*** Begin section ***

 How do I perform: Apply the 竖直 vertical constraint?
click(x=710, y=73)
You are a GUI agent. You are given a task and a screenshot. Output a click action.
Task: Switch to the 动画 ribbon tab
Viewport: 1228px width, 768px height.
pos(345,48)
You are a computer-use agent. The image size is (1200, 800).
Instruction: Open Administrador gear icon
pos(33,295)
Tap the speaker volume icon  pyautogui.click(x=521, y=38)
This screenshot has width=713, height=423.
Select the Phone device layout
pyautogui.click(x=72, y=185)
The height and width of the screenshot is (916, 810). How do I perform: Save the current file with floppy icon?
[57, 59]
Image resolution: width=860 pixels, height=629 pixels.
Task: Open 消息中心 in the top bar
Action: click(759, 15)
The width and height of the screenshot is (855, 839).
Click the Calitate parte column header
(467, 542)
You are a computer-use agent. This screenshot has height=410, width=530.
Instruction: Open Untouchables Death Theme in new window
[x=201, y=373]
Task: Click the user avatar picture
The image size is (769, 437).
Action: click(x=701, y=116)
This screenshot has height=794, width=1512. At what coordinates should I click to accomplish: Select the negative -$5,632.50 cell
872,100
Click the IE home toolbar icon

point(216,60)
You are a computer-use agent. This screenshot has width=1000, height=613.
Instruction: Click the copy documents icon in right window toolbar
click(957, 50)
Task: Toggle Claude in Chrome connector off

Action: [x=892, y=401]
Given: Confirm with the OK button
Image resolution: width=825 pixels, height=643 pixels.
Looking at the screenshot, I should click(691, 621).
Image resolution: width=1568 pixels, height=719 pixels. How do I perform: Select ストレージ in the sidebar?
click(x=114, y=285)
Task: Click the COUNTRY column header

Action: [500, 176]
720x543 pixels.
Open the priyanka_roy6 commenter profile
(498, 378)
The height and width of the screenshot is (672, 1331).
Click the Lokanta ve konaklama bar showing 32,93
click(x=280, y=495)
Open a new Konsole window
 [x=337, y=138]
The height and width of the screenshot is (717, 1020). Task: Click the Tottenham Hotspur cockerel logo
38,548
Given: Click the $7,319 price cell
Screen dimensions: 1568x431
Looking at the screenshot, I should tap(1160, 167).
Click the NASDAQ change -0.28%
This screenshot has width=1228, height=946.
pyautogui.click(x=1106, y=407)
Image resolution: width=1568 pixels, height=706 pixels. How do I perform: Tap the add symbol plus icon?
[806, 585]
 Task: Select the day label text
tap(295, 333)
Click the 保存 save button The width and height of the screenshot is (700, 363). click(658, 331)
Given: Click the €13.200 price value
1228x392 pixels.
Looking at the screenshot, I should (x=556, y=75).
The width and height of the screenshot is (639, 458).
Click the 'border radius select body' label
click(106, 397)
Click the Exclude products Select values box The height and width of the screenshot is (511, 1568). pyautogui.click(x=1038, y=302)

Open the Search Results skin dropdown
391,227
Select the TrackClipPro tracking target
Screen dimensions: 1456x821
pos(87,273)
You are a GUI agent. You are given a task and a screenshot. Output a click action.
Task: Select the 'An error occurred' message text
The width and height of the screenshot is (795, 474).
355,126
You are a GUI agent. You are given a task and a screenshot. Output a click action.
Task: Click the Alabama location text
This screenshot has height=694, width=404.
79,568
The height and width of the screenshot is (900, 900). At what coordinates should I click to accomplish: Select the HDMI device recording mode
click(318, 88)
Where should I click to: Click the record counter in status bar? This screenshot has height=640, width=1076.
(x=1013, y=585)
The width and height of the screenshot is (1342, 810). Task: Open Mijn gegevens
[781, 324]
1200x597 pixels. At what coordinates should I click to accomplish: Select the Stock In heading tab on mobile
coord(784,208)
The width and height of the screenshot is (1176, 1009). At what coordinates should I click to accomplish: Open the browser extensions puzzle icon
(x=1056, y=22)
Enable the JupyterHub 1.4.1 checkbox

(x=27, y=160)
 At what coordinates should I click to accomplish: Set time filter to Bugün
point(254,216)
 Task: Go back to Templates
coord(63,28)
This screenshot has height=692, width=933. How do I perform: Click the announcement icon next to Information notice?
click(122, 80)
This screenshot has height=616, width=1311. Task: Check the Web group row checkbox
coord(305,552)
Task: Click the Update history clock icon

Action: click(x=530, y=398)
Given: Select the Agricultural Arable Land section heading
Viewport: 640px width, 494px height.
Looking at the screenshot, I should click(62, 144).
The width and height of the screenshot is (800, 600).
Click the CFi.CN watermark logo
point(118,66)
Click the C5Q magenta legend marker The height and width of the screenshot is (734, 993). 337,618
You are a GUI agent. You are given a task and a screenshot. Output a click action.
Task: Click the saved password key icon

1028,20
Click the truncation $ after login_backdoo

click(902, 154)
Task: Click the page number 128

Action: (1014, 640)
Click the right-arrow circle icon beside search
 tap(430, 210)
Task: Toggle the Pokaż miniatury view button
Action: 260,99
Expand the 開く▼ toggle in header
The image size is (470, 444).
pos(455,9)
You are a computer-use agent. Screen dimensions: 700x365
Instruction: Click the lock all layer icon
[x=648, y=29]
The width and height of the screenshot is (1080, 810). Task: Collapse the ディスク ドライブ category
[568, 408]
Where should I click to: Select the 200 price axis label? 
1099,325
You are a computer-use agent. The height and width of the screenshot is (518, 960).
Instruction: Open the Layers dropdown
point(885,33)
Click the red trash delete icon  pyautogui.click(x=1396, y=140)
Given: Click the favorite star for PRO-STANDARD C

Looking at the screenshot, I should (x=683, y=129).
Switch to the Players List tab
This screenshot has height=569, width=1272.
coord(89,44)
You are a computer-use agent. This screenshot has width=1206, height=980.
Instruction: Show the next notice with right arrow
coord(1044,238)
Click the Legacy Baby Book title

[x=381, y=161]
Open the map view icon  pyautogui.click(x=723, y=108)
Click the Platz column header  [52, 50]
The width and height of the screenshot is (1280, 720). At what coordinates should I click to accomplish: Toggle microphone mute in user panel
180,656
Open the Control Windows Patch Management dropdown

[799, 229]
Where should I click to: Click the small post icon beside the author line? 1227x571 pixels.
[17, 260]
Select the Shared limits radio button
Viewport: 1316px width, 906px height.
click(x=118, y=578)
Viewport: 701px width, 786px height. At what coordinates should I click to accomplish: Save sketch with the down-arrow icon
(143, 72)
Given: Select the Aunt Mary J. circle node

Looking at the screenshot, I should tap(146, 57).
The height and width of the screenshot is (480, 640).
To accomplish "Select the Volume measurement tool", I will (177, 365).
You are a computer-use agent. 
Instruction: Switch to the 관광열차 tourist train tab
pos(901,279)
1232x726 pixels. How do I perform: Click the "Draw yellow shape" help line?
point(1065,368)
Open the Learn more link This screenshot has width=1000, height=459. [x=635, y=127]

*** End section ***

Please give back the listing in full; each line must match exactly.

 How do I perform: Apply the 竖直 vertical constraint?
click(x=710, y=73)
You are a GUI agent. You are given a task and a screenshot. Output a click action.
Task: Switch to the 动画 ribbon tab
Viewport: 1228px width, 768px height.
pos(345,48)
You are a computer-use agent. The image size is (1200, 800).
Instruction: Open Administrador gear icon
pos(33,295)
Tap the speaker volume icon  pyautogui.click(x=521, y=38)
This screenshot has width=713, height=423.
Select the Phone device layout
pyautogui.click(x=72, y=185)
The height and width of the screenshot is (916, 810). How do I perform: Save the current file with floppy icon?
[57, 59]
Image resolution: width=860 pixels, height=629 pixels.
Task: Open 消息中心 in the top bar
Action: click(759, 15)
The width and height of the screenshot is (855, 839).
Click the Calitate parte column header
(467, 542)
You are a computer-use agent. This screenshot has height=410, width=530.
Instruction: Open Untouchables Death Theme in new window
[x=201, y=373]
Task: Click the user avatar picture
The image size is (769, 437).
Action: click(x=701, y=116)
This screenshot has height=794, width=1512. At what coordinates should I click to accomplish: Select the negative -$5,632.50 cell
872,100
Click the IE home toolbar icon

point(216,60)
You are a computer-use agent. This screenshot has width=1000, height=613.
Instruction: Click the copy documents icon in right window toolbar
click(957, 50)
Task: Toggle Claude in Chrome connector off

Action: [x=892, y=401]
Given: Confirm with the OK button
Image resolution: width=825 pixels, height=643 pixels.
Looking at the screenshot, I should click(691, 621).
Image resolution: width=1568 pixels, height=719 pixels. How do I perform: Select ストレージ in the sidebar?
click(x=114, y=285)
Task: Click the COUNTRY column header

Action: [500, 176]
720x543 pixels.
Open the priyanka_roy6 commenter profile
(498, 378)
The height and width of the screenshot is (672, 1331).
Click the Lokanta ve konaklama bar showing 32,93
click(x=280, y=495)
Open a new Konsole window
 [x=337, y=138]
The height and width of the screenshot is (717, 1020). Task: Click the Tottenham Hotspur cockerel logo
38,548
Given: Click the $7,319 price cell
Screen dimensions: 1568x431
Looking at the screenshot, I should tap(1160, 167).
Click the NASDAQ change -0.28%
This screenshot has width=1228, height=946.
pyautogui.click(x=1106, y=407)
Image resolution: width=1568 pixels, height=706 pixels. How do I perform: Tap the add symbol plus icon?
[806, 585]
 Task: Select the day label text
tap(295, 333)
Click the 保存 save button The width and height of the screenshot is (700, 363). click(658, 331)
Given: Click the €13.200 price value
1228x392 pixels.
Looking at the screenshot, I should (x=556, y=75).
The width and height of the screenshot is (639, 458).
Click the 'border radius select body' label
click(106, 397)
Click the Exclude products Select values box The height and width of the screenshot is (511, 1568). pyautogui.click(x=1038, y=302)

Open the Search Results skin dropdown
391,227
Select the TrackClipPro tracking target
Screen dimensions: 1456x821
pos(87,273)
You are a GUI agent. You are given a task and a screenshot. Output a click action.
Task: Select the 'An error occurred' message text
The width and height of the screenshot is (795, 474).
355,126
You are a GUI agent. You are given a task and a screenshot. Output a click action.
Task: Click the Alabama location text
This screenshot has height=694, width=404.
79,568
The height and width of the screenshot is (900, 900). At what coordinates should I click to accomplish: Select the HDMI device recording mode
click(318, 88)
Where should I click to: Click the record counter in status bar? This screenshot has height=640, width=1076.
(x=1013, y=585)
The width and height of the screenshot is (1342, 810). Task: Open Mijn gegevens
[781, 324]
1200x597 pixels. At what coordinates should I click to accomplish: Select the Stock In heading tab on mobile
coord(784,208)
The width and height of the screenshot is (1176, 1009). At what coordinates should I click to accomplish: Open the browser extensions puzzle icon
(x=1056, y=22)
Enable the JupyterHub 1.4.1 checkbox

(x=27, y=160)
 At what coordinates should I click to accomplish: Set time filter to Bugün
point(254,216)
 Task: Go back to Templates
coord(63,28)
This screenshot has height=692, width=933. How do I perform: Click the announcement icon next to Information notice?
click(122, 80)
This screenshot has height=616, width=1311. Task: Check the Web group row checkbox
coord(305,552)
Task: Click the Update history clock icon

Action: click(x=530, y=398)
Given: Select the Agricultural Arable Land section heading
Viewport: 640px width, 494px height.
Looking at the screenshot, I should click(62, 144).
The width and height of the screenshot is (800, 600).
Click the CFi.CN watermark logo
point(118,66)
Click the C5Q magenta legend marker The height and width of the screenshot is (734, 993). 337,618
You are a GUI agent. You are given a task and a screenshot. Output a click action.
Task: Click the saved password key icon

1028,20
Click the truncation $ after login_backdoo

click(902, 154)
Task: Click the page number 128

Action: (1014, 640)
Click the right-arrow circle icon beside search
 tap(430, 210)
Task: Toggle the Pokaż miniatury view button
Action: 260,99
Expand the 開く▼ toggle in header
The image size is (470, 444).
pos(455,9)
You are a computer-use agent. Screen dimensions: 700x365
Instruction: Click the lock all layer icon
[x=648, y=29]
The width and height of the screenshot is (1080, 810). Task: Collapse the ディスク ドライブ category
[568, 408]
Where should I click to: Select the 200 price axis label? 
1099,325
You are a computer-use agent. The height and width of the screenshot is (518, 960).
Instruction: Open the Layers dropdown
point(885,33)
Click the red trash delete icon  pyautogui.click(x=1396, y=140)
Given: Click the favorite star for PRO-STANDARD C

Looking at the screenshot, I should (x=683, y=129).
Switch to the Players List tab
This screenshot has height=569, width=1272.
coord(89,44)
You are a computer-use agent. This screenshot has width=1206, height=980.
Instruction: Show the next notice with right arrow
coord(1044,238)
Click the Legacy Baby Book title

[x=381, y=161]
Open the map view icon  pyautogui.click(x=723, y=108)
Click the Platz column header  [52, 50]
The width and height of the screenshot is (1280, 720). At what coordinates should I click to accomplish: Toggle microphone mute in user panel
180,656
Open the Control Windows Patch Management dropdown

[799, 229]
Where should I click to: Click the small post icon beside the author line? 1227x571 pixels.
[17, 260]
Select the Shared limits radio button
Viewport: 1316px width, 906px height.
click(x=118, y=578)
Viewport: 701px width, 786px height. At what coordinates should I click to accomplish: Save sketch with the down-arrow icon
(143, 72)
Given: Select the Aunt Mary J. circle node

Looking at the screenshot, I should tap(146, 57).
The height and width of the screenshot is (480, 640).
To accomplish "Select the Volume measurement tool", I will (177, 365).
You are a computer-use agent. 
Instruction: Switch to the 관광열차 tourist train tab
pos(901,279)
1232x726 pixels. How do I perform: Click the "Draw yellow shape" help line?
point(1065,368)
Open the Learn more link This screenshot has width=1000, height=459. [x=635, y=127]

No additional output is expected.